A pitfall is that you may fail to communicate imputation-driven uncertainty to downstream decision-makers. If the home price prediction model influences substantial financial decisions, not reporting the range of uncertainty for properties that had square footage estimated could mislead stakeholders. Transparent communication about confidence intervals or uncertainty bounds can help mitigate these risks.
What is the advantage of using domain knowledge during the imputation process?
Real-estate professionals often know that properties in certain neighborhoods have tight bounds on square footage, while others span a broad range. Additionally, domain knowledge about housing styles, zoning laws, or historical building codes can guide the plausible range for a property’s size. For instance, if there is a neighborhood built in the 1960s under a specific code, typical square footage might fall between 800 and 2,500. Knowing this, you can constrain the imputation model or design custom rules that reduce unrealistic guesses.
Sometimes, local ordinances or homeowner association rules might limit the minimum or maximum square footage. Implementing these constraints can increase imputation accuracy. Another real-world scenario is historical or cultural contexts, such as neighborhoods known for expansions or renovations. Such insights can be encoded as features or used to build specialized models for different segments of the data.
A pitfall is misapplying domain knowledge that does not accurately reflect the data at scale or using anecdotal evidence that contradicts the more general patterns in the dataset. Proper validation on a held-out set is crucial to ensure that any domain-driven constraints do not degrade predictive performance or introduce contradictory assumptions.
How might we handle extremely sparse data where multiple key features (not just square footage) are missing in a large fraction of rows?
In some datasets, you might find that certain listings are missing half or more of their features, including crucial ones like lot size, number of floors, and year of construction. In such extreme scenarios, standard single-feature imputation might not suffice.
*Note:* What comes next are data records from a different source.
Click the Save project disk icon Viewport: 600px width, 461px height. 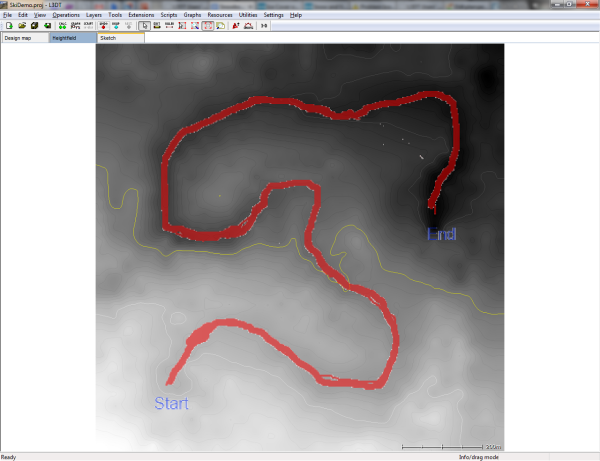[34, 25]
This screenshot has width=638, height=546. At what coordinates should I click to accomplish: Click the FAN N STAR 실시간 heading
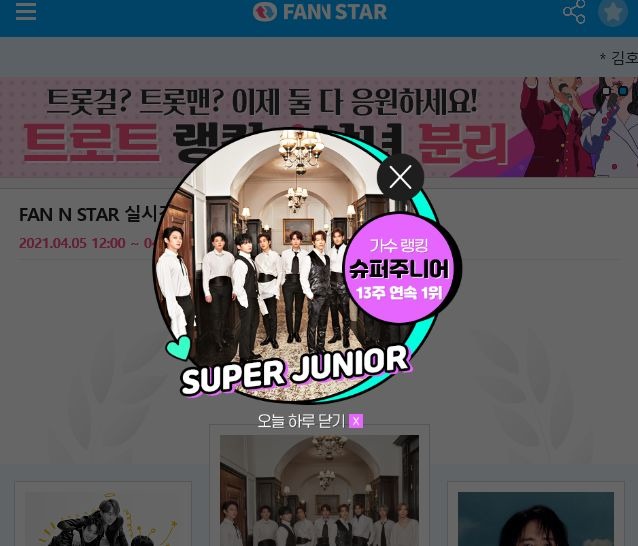[93, 214]
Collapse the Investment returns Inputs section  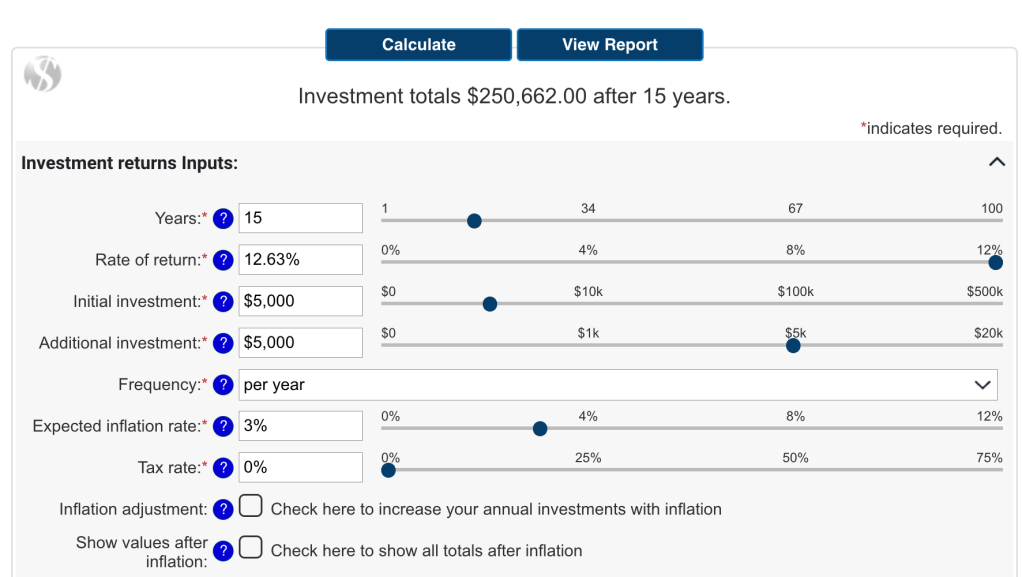click(x=996, y=162)
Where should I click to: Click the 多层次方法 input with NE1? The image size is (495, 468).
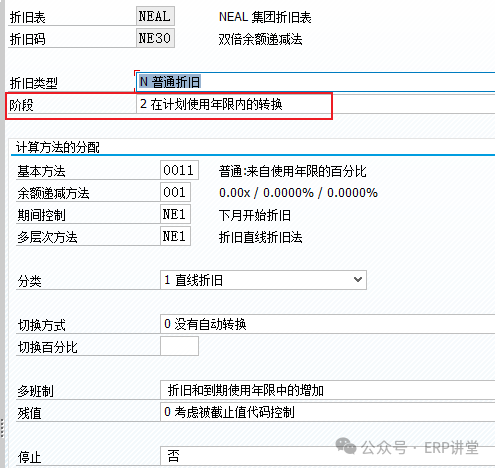(175, 236)
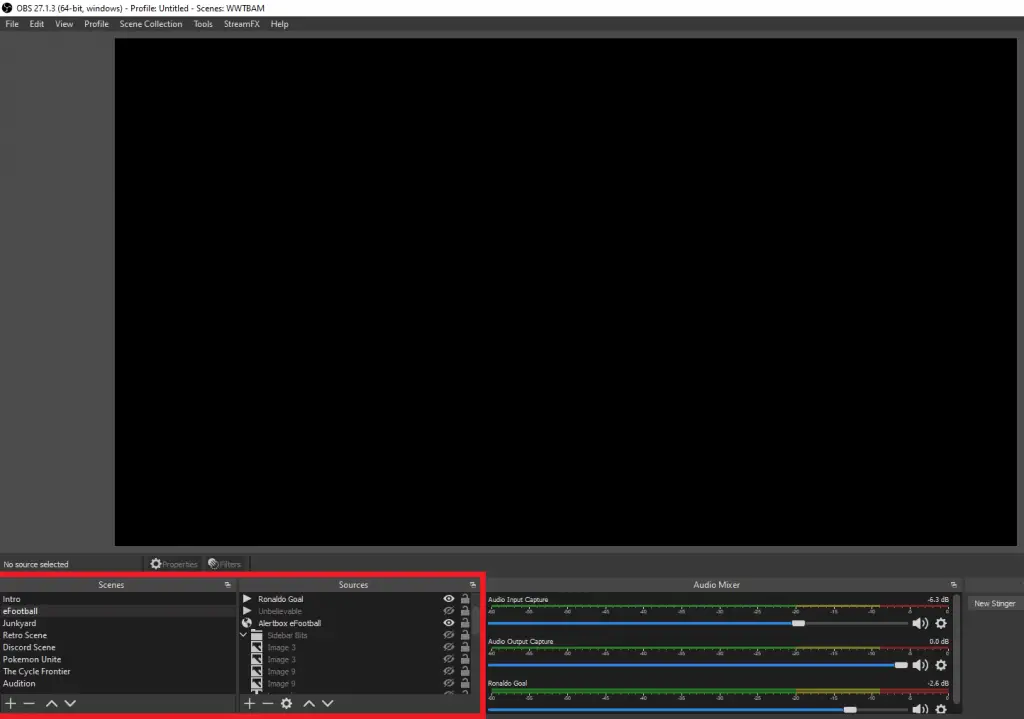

Multiple imputation techniques (like MICE) could still be used, but if the missingness is too high, you risk introducing significant noise and spurious correlations.
In these situations, a multi-pronged approach might be needed:
Clustering or segmenting properties based on available attributes, then imputing within each cluster to reduce heterogeneity.
Using feature engineering to create aggregate or proxy variables (e.g., combine neighborhood and number_of_bedrooms to estimate building type).
Considering specialized data-sparse modeling techniques, such as Bayesian hierarchical modeling where partial pooling can help fill in missing information across clusters.
A key challenge is that with extremely sparse data, your imputation model might not have enough information to reliably estimate the missing values. You also risk magnifying existing biases, because if your data are systematically sparser in certain subpopulations or neighborhoods, your imputation might systematically misrepresent those homes. Proper cross-validation strategies that simulate real-world missingness patterns become even more critical here.